Für zweite Rettungswege oder Brandschutztüren, für Hygienemaßnahmen oder die Qualifikation des Personals gibt es zwingende Vorschriften, nicht aber für das Essen, das die Kinder täglich zu sich nehmen. Für die Beschaffenheit und den entsprechenden Nährstoffgehalt von Speisen für die Essenversorgung der Kinder sind klare Qualitätskriterien notwendig. Gleiches gilt für Cafeterien oder Kantinen an Schulen. Unabhängig davon können die Schulen in Eigeninitiative bereits jetzt eine ganze Reihe von Dingen tun, die der Gesundheit der Kinder zuträglich sind. Ich denke dabei zum Beispiel an die Chance, die Ganztagsangebote an Schulen für theoretische und praktische Ernährungserziehung bieten. Mit gutem Willen lässt sich auch in Schulen organisieren, dass Kinder gemeinsam mit ihrem Lehrer oder ihrer Lehrerin zu Tisch gehen, dass zusätzlich zum Mittagessen Obst und reichlich Tee oder Mineralwasser angeboten werden. Und: Warum sollten in Automaten, die in manchen Schulen aufgestellt sind, statt Süßigkeiten und Cola oder Fanta nicht besser Obst und Tee oder Mineralwasser angeboten werden?

(Beifall bei der CDU)

Als Mutter erlebe ich beim Einkaufen oft, wie empfänglich Kinder für Werbung sind. Dabei sind die als besonders gesund angepriesenen Lebensmittel meist nur fettig und süß. England hat gegen diese irreführende Werbung eine Ampelkennzeichnung auf Lebensmitteln eingeführt.

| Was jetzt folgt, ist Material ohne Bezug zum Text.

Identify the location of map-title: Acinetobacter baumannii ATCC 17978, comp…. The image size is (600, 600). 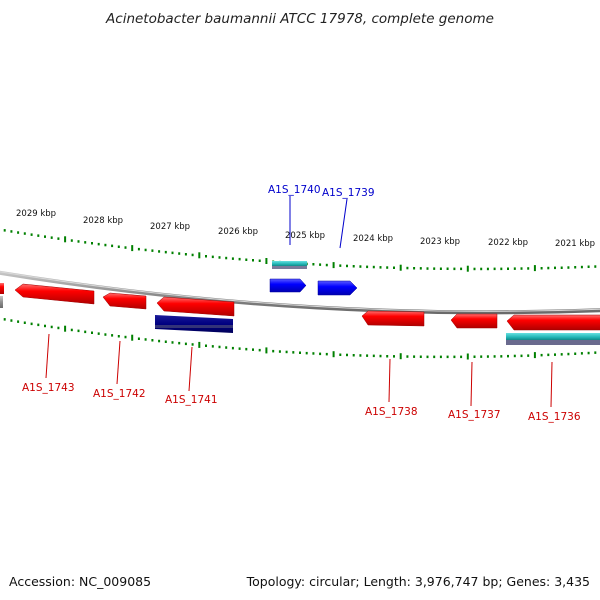
(300, 19).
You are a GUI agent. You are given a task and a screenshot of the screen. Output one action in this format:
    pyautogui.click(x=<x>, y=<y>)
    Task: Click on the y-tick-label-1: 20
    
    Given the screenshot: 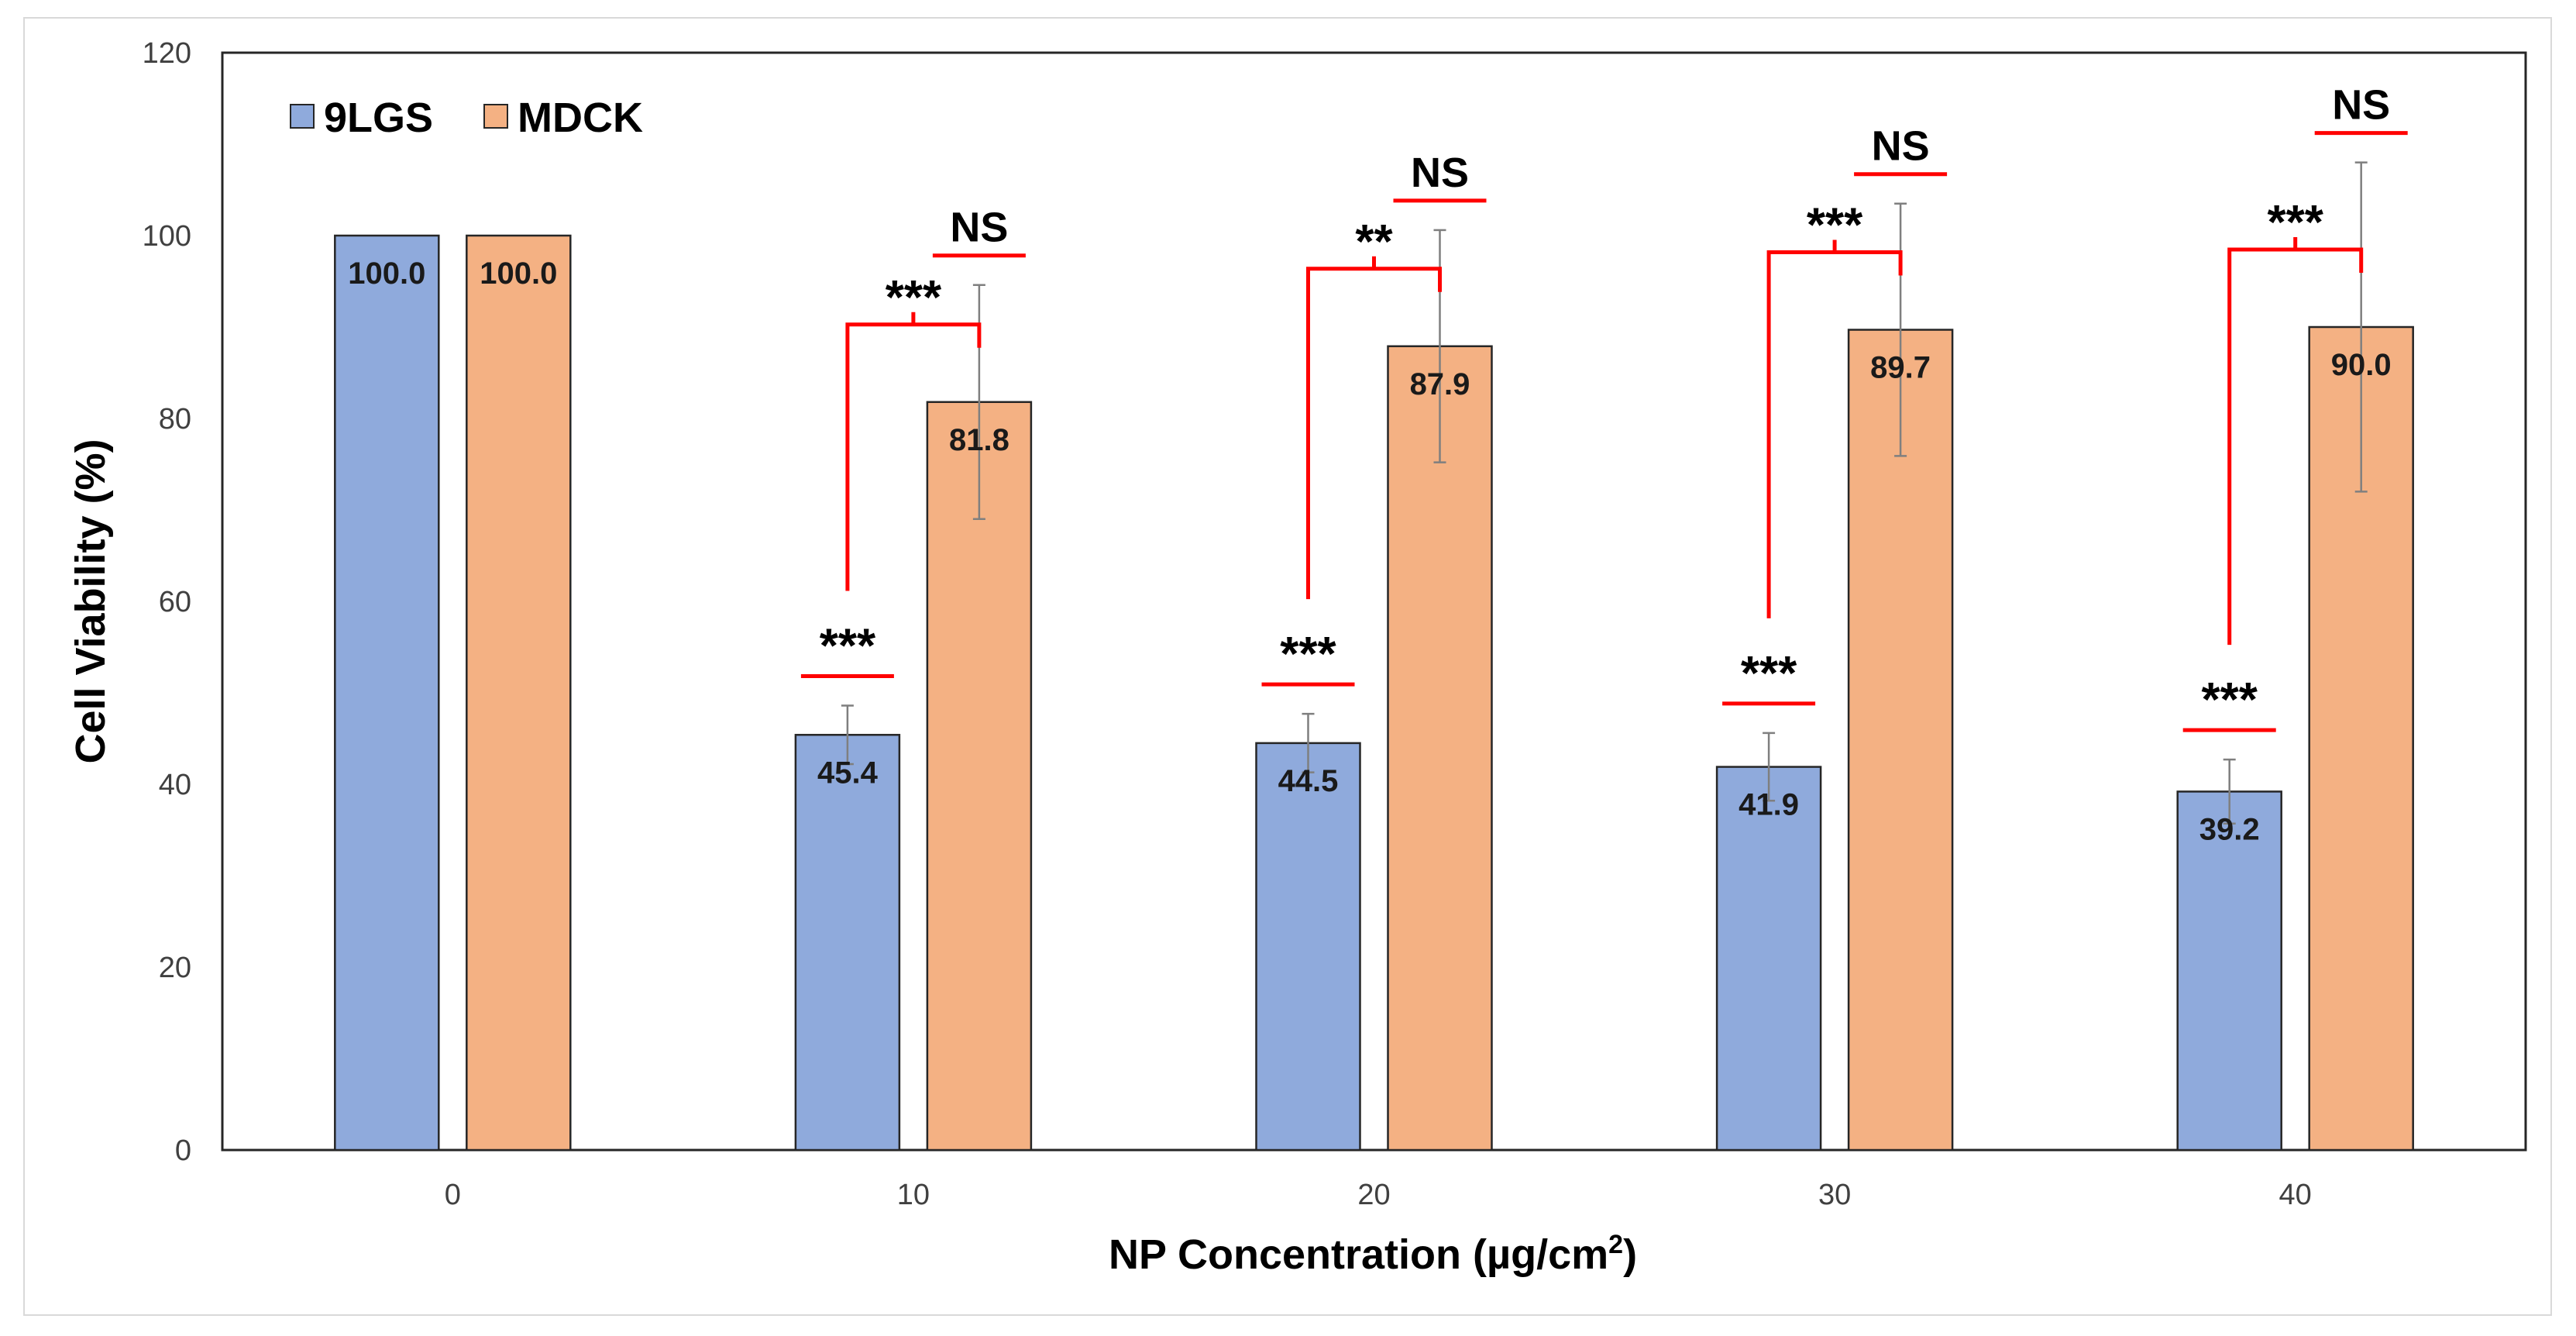 What is the action you would take?
    pyautogui.click(x=175, y=968)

Ich halte dies für ein gutes Vorbild in Sachen Verbraucherschutz.

Meine sehr geehrten Damen und Herren! Die beiden vorliegenden Anträge, die zum Teil Berichtsanträge sind, zeigen, dass die Wichtigkeit des Themas erkannt ist. Wir sind uns klar über die Maßnahmen, die eingeleitet werden müssen. Trotzdem ist es Aufgabe nicht der Politik allein, sondern unsere Aufgabe ist es, dieses Thema weiter in das Bewusstsein all derer zu hämmern, die dafür Mitverantwortung tragen. Die hatte ich vorhin alle schon genannt, und ich bitte Sie alle ganz herzlich, dabei mitzuhelfen, dass das in die Köpfe geht und dass wir unseren Kindern ein gutes Vorbild sind.